Il terrore imbottito, funi d’acciaio m’immobilizzano. E poi l’oscurità, matassa impenetrabile distorta dal suono affannato dei miei respiri convulsi. Sempre più rapidi, come la raffica singhiozzante di una mitragliatrice asmatica.
Provo a muovere la testa, a guadagnare qualche millimetro, ma sono del tutto immobile, rigido come un blocco di carne ghiacciata.
Avverto l’odore di terra bagnata. Percepisco un leggero spiffero d’aria che non riesco a respirare.
Per me solo esalazioni venefiche di legno marcio.
E il buio, sempre e solo buio.
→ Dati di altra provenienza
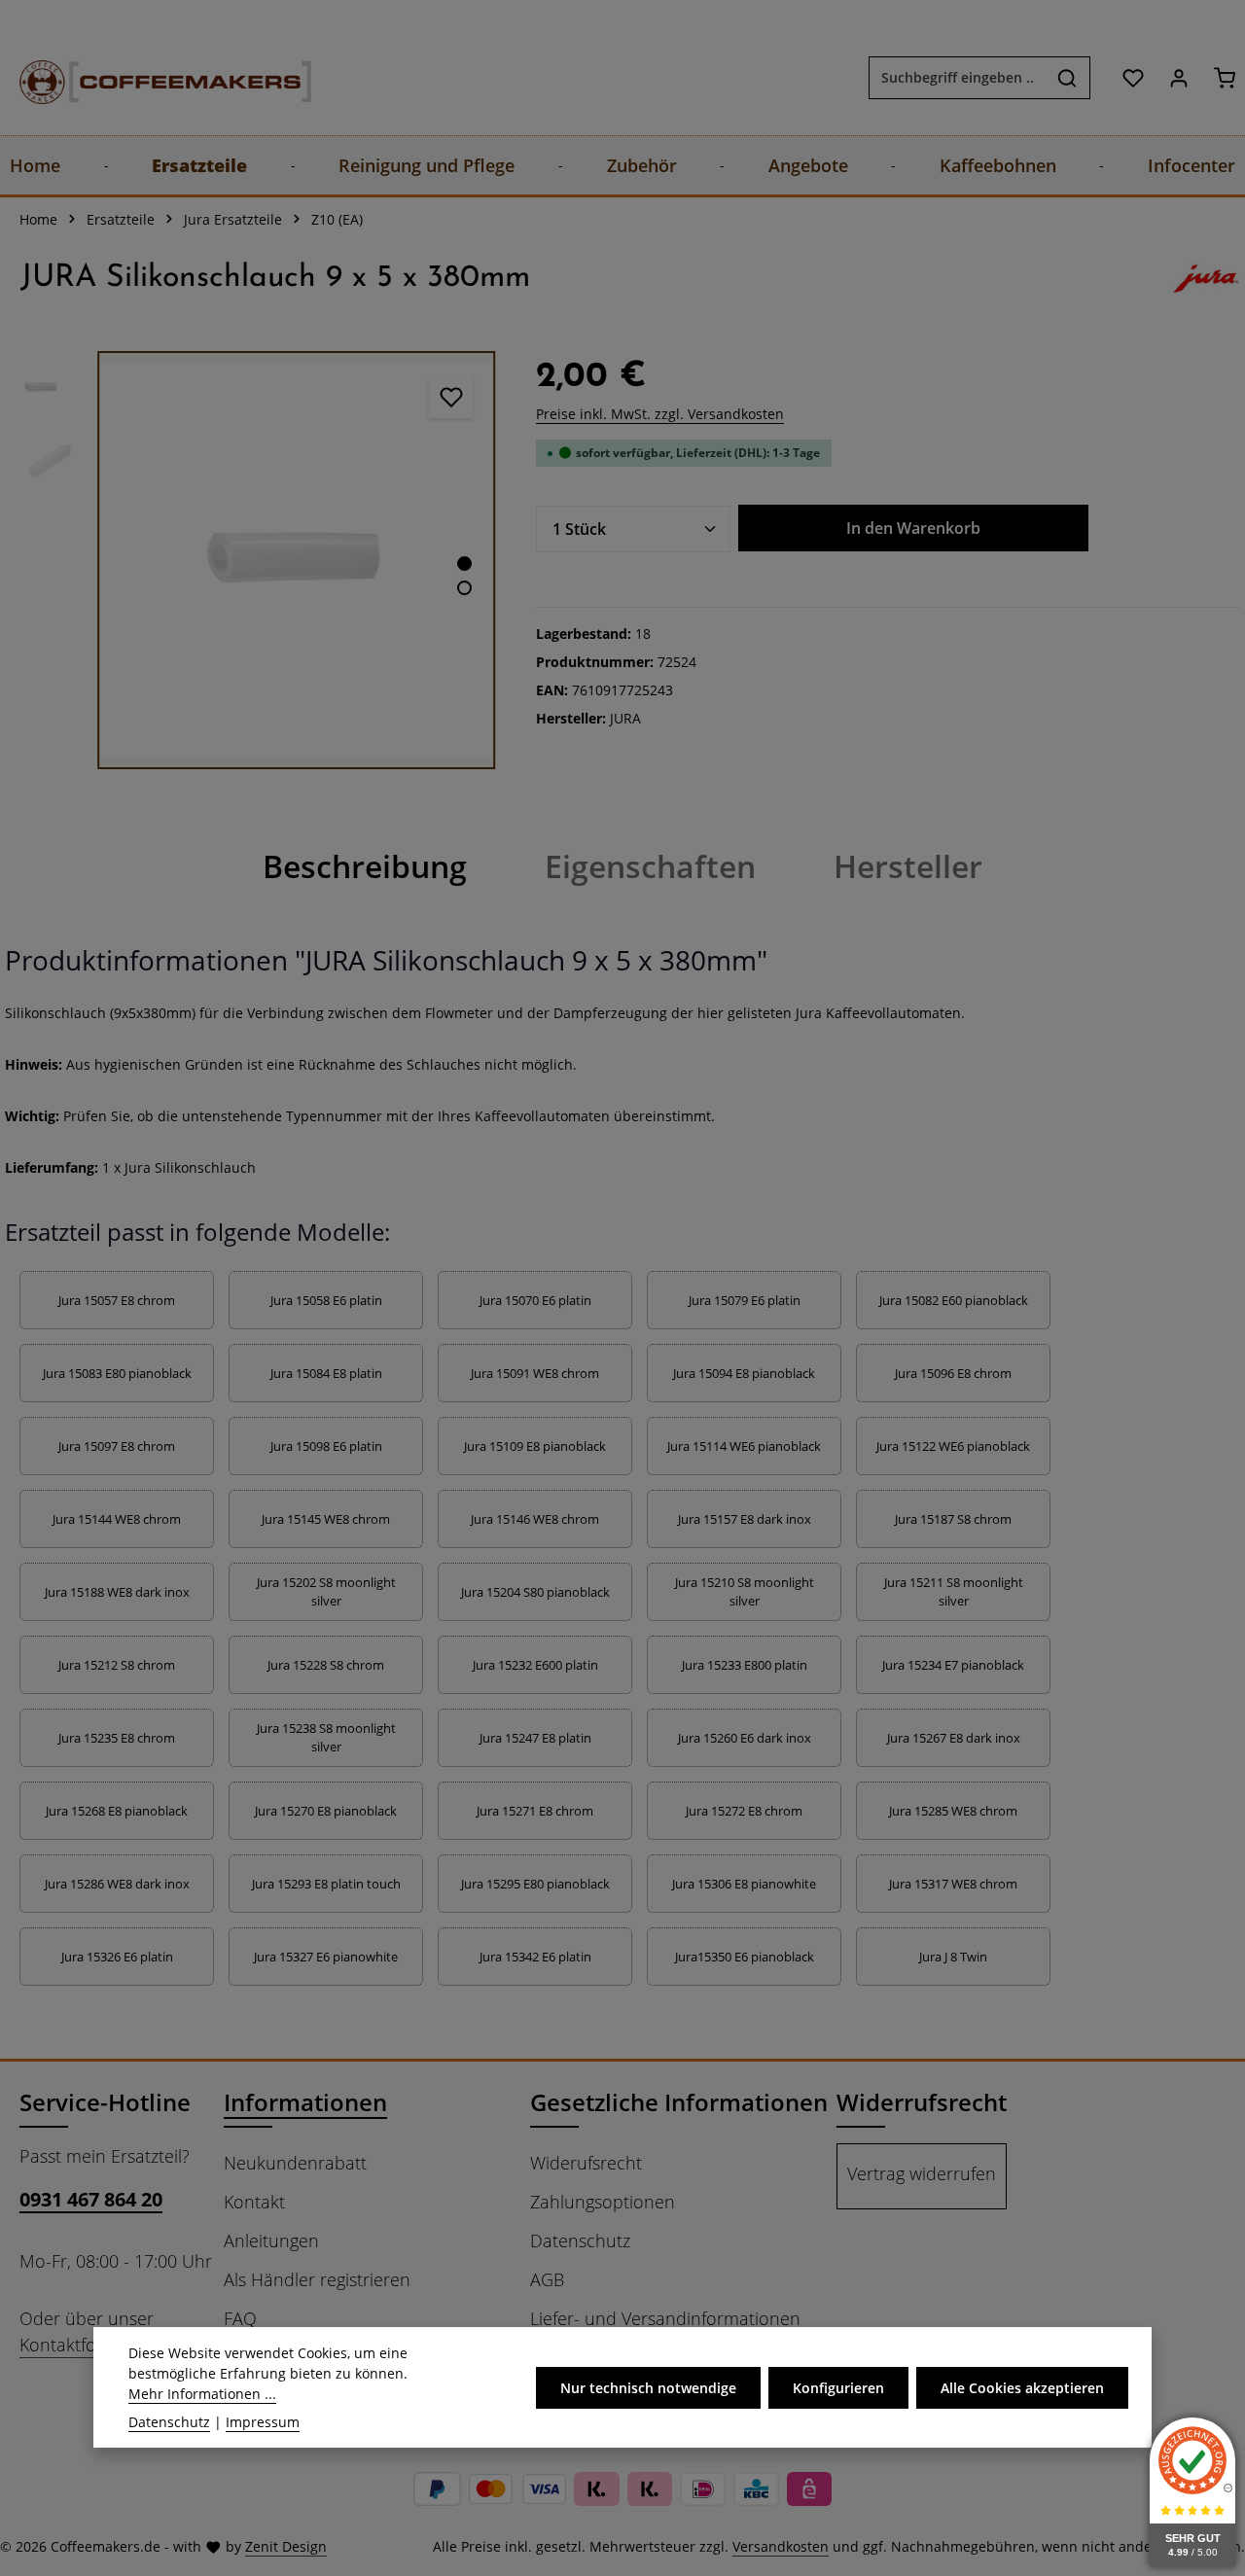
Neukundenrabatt (295, 2162)
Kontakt (254, 2201)
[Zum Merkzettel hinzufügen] (451, 396)
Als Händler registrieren (317, 2279)
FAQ (240, 2318)
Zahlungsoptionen (602, 2201)
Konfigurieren (838, 2387)
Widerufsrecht (586, 2162)
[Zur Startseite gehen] (146, 77)
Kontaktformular (84, 2344)
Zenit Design (286, 2546)
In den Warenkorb (913, 528)
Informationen (305, 2102)
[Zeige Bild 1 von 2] (464, 563)
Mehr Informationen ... (202, 2393)
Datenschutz (580, 2240)
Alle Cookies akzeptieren (1022, 2387)
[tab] (364, 866)
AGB (547, 2279)
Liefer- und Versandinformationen (665, 2318)
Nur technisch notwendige (648, 2387)
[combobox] (957, 77)
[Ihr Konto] (1178, 77)
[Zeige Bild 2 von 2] (464, 588)
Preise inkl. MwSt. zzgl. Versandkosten (660, 414)
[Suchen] (1067, 77)
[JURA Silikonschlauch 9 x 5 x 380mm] (296, 560)
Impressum (263, 2422)
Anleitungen (271, 2240)
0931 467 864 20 (90, 2199)
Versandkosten (780, 2546)
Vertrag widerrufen (921, 2173)
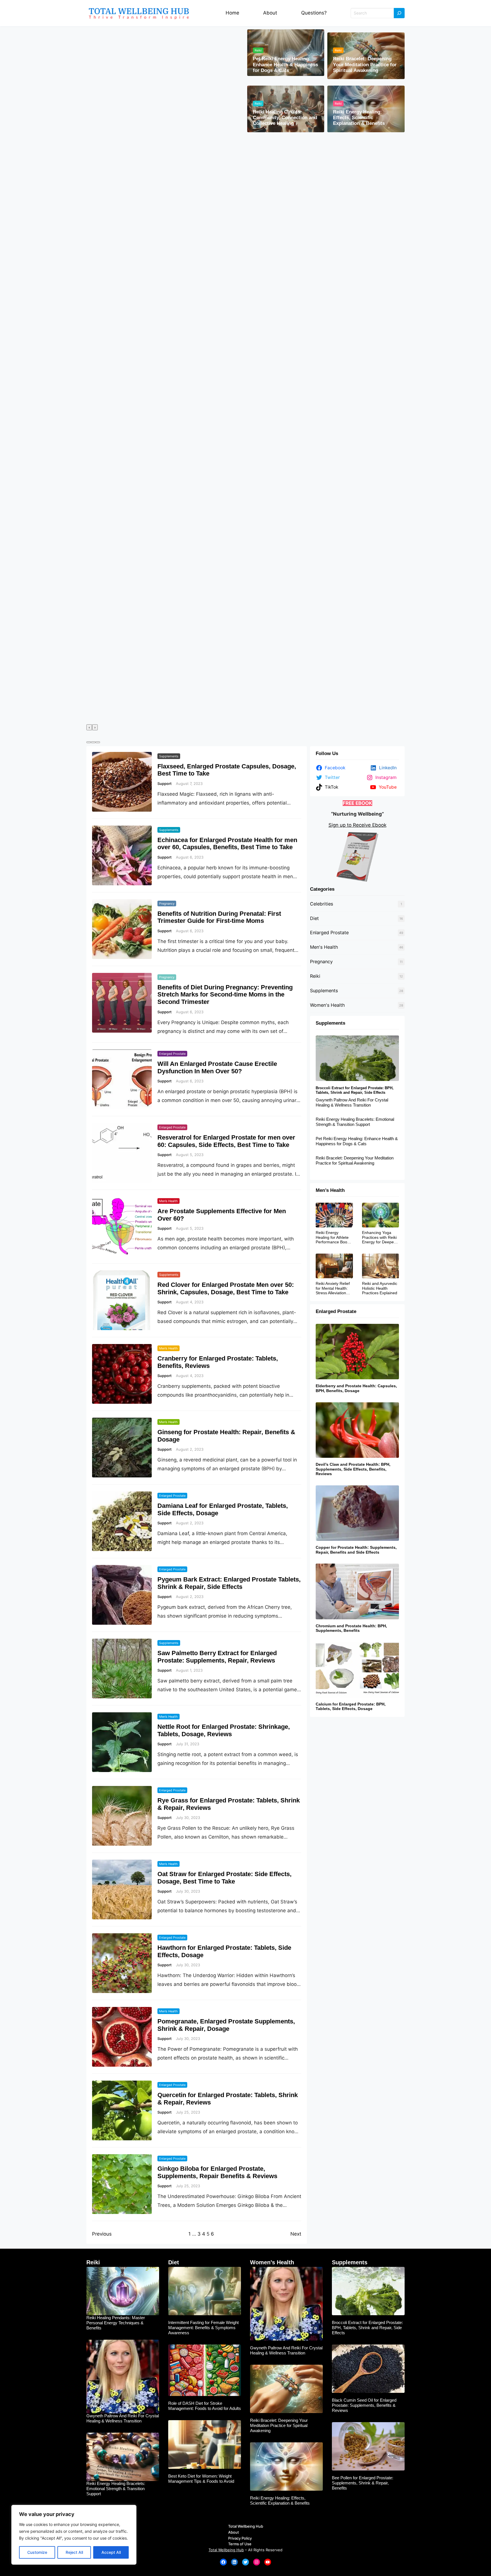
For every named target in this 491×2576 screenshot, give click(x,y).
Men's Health (324, 947)
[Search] (399, 13)
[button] (88, 742)
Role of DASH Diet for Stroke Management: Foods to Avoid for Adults (204, 2406)
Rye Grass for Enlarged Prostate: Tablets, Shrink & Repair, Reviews (228, 1804)
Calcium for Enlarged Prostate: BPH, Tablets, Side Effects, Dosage (351, 1706)
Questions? (314, 13)
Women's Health (327, 1005)
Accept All (111, 2552)
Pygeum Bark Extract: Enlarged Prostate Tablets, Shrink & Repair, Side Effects (229, 1583)
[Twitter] (245, 2562)
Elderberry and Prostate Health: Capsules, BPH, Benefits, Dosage (356, 1388)
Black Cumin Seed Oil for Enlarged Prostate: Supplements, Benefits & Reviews (364, 2405)
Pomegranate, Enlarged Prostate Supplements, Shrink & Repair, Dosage (226, 2025)
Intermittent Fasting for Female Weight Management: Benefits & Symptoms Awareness (203, 2327)
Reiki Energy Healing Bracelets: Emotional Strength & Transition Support (355, 1122)
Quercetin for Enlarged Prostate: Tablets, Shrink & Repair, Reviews (227, 2098)
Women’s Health (272, 2262)
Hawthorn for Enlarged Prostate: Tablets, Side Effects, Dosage (224, 1951)
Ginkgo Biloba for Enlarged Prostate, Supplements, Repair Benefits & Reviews (217, 2172)
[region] (73, 2535)
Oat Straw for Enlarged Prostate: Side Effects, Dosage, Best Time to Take (224, 1877)
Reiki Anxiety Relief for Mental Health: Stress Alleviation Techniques (333, 1288)
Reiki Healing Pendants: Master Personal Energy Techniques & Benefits (115, 2322)
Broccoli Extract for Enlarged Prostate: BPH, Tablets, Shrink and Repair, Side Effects (355, 1090)
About (270, 13)
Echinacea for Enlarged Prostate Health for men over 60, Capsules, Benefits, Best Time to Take (227, 843)
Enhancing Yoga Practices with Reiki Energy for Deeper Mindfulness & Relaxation (379, 1237)
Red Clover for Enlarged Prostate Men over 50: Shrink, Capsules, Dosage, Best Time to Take (225, 1288)
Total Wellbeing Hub (226, 2550)
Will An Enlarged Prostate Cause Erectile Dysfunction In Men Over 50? (217, 1067)
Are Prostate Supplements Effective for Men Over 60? (221, 1215)
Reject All (74, 2552)
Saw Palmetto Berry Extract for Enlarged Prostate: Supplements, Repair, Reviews (217, 1656)
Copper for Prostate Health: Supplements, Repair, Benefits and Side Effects (356, 1549)
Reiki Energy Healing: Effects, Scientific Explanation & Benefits (359, 117)
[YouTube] (267, 2562)
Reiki (258, 50)
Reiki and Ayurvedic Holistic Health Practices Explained (379, 1288)
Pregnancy (166, 903)
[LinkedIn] (234, 2562)
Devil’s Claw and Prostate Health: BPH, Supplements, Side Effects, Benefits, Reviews (354, 1469)
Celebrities (321, 904)
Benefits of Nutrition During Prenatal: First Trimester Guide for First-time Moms (219, 917)
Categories (322, 889)
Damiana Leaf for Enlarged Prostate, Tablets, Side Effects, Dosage (222, 1509)
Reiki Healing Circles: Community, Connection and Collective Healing (285, 117)
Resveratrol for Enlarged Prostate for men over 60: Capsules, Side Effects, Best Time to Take (226, 1141)
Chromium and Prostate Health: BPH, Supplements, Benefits (351, 1628)
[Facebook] (223, 2562)
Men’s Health (168, 1201)
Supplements (168, 756)
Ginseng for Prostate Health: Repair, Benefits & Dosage (226, 1435)
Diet (314, 918)
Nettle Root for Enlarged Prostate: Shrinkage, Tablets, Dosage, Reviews (223, 1730)
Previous (102, 2234)
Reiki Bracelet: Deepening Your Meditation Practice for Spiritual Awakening (365, 64)
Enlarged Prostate (172, 1054)
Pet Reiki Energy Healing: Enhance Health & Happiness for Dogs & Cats (285, 64)
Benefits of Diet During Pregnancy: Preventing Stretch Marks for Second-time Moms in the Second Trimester (225, 995)
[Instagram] (256, 2562)
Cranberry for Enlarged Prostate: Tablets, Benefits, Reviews (217, 1362)
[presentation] (89, 727)
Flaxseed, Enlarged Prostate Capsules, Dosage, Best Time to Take (226, 770)
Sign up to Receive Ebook (357, 825)
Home (232, 13)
Tiranno inflessibile che non ammette opposizione di luce.
Prigioniero del mio corpo, del terrore, dell’orrore tra tutti gli orrori, io qui, prigioniero.
Avverto la consistenza del sogno, di tutti i suoi risvolti più terrificanti.
Cerco di aprire gli occhi, di emergere dall’incubo.
Di svegliarmi accanto a mia moglie che accoglie il mio risveglio con un sorriso caldo e appagante.
Irrompe un elemento nuovo, comparso per la prima volta dopo trent’anni d’impeccabile ripetitività: l’inconfondibile tamburellare della pioggia su una superficie di legno. È un suono lontano, sembra venire da un’altra dimensione, tuttavia lo sento distintamente. Provo a muovermi, ma un dolore acuminato al petto impedisce anche il più lieve dei movimenti. Un dolore vero, una sofferenza incendiaria che poco si addice alla fluida incorporeità dei sogni.
Emerge un altro suono.
Devastante, vicino, letale. Un boato che avvolge il mio mondo oscuro. Lo riconosco subito, senza la confortante illusione di potermi sbagliare: terra gettata sopra a un coperchio di legno. Terra a pochi centimetri dal mio viso.
Un altro boato, un altro ancora, poi inizia ad attutirsi, sempre più lontano. L’odore di terra bagnata mi ubriaca e mi stordisce.
Il lamento di una donna mi accarezza il viso come una scudisciata di spine.
Una donna disperata, distrutta dal dolore e poi ancora terra, tantissima terra sopra di me. Sopra la mia prigione di legno imbottito.
Capisco, è l’evoluzione dell’incubo, un inevitabile progresso maturato nell’arco di tre decenni.
È il sogno di sempre. Accanto a me so esserci il corpo di mia moglie. Caldo, sicuro, pieno d’amore. Un rifugio misericordioso lontano da tutte le paure che hanno segnato la mia vita.
Cerco di tornare alla luce.
Mi sforzo. Uso tutta la tenacia possibile per far breccia nel velo di sonno che stringe il mio corpo.
Mi sforzo...
... mi sforzo...

 

... non riesco a svegliarmi e sopra di me, il suono ovattato di una montagna di terra che continua a cadere.